→ Data shown:
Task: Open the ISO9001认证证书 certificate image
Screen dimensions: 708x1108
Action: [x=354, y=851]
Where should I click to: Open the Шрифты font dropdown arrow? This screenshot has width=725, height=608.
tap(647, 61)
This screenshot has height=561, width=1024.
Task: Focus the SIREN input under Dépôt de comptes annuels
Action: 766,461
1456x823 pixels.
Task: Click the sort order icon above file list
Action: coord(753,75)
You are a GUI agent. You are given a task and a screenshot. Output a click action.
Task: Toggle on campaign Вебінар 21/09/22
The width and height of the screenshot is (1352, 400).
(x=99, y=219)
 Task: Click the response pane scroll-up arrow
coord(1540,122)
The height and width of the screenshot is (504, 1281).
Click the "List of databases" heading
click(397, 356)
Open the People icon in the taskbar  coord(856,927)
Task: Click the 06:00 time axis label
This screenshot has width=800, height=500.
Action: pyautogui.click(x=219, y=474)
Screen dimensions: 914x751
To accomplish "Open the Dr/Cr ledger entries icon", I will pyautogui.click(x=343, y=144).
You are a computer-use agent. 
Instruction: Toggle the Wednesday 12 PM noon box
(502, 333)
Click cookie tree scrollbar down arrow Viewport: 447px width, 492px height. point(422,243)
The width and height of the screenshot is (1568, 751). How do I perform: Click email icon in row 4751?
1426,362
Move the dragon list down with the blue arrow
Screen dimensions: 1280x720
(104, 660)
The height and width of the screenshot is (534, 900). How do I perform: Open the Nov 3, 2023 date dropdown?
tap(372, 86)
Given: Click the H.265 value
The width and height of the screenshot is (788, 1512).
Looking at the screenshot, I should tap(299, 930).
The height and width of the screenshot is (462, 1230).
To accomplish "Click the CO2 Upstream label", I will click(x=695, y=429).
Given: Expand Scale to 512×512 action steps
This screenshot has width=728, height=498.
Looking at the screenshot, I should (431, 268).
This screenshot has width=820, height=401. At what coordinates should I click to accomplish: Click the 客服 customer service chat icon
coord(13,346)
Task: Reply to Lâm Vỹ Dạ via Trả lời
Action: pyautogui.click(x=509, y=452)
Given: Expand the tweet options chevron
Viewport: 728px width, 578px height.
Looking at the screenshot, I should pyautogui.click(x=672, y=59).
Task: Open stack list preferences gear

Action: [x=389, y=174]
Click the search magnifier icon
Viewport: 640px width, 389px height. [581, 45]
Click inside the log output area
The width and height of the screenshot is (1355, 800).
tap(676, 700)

→ What you should do: The material is to be transcribed once more, exactly and completely.

→ Solution to this problem:
Task: Open the ISO9001认证证书 certificate image
Screen dimensions: 708x1108
Action: [x=354, y=851]
Where should I click to: Open the Шрифты font dropdown arrow? This screenshot has width=725, height=608.
tap(647, 61)
This screenshot has height=561, width=1024.
Task: Focus the SIREN input under Dépôt de comptes annuels
Action: 766,461
1456x823 pixels.
Task: Click the sort order icon above file list
Action: coord(753,75)
You are a GUI agent. You are given a task and a screenshot. Output a click action.
Task: Toggle on campaign Вебінар 21/09/22
The width and height of the screenshot is (1352, 400).
(x=99, y=219)
 Task: Click the response pane scroll-up arrow
coord(1540,122)
The height and width of the screenshot is (504, 1281).
Click the "List of databases" heading
click(397, 356)
Open the People icon in the taskbar  coord(856,927)
Task: Click the 06:00 time axis label
This screenshot has width=800, height=500.
Action: pyautogui.click(x=219, y=474)
Screen dimensions: 914x751
To accomplish "Open the Dr/Cr ledger entries icon", I will pyautogui.click(x=343, y=144).
You are a computer-use agent. 
Instruction: Toggle the Wednesday 12 PM noon box
(502, 333)
Click cookie tree scrollbar down arrow Viewport: 447px width, 492px height. point(422,243)
The width and height of the screenshot is (1568, 751). How do I perform: Click email icon in row 4751?
1426,362
Move the dragon list down with the blue arrow
Screen dimensions: 1280x720
(104, 660)
The height and width of the screenshot is (534, 900). How do I perform: Open the Nov 3, 2023 date dropdown?
tap(372, 86)
Given: Click the H.265 value
The width and height of the screenshot is (788, 1512).
Looking at the screenshot, I should tap(299, 930).
The height and width of the screenshot is (462, 1230).
To accomplish "Click the CO2 Upstream label", I will click(x=695, y=429).
Given: Expand Scale to 512×512 action steps
This screenshot has width=728, height=498.
Looking at the screenshot, I should (431, 268).
This screenshot has width=820, height=401. At what coordinates should I click to accomplish: Click the 客服 customer service chat icon
coord(13,346)
Task: Reply to Lâm Vỹ Dạ via Trả lời
Action: pyautogui.click(x=509, y=452)
Given: Expand the tweet options chevron
Viewport: 728px width, 578px height.
Looking at the screenshot, I should pyautogui.click(x=672, y=59).
Task: Open stack list preferences gear

Action: [x=389, y=174]
Click the search magnifier icon
Viewport: 640px width, 389px height. [581, 45]
Click inside the log output area
The width and height of the screenshot is (1355, 800).
tap(676, 700)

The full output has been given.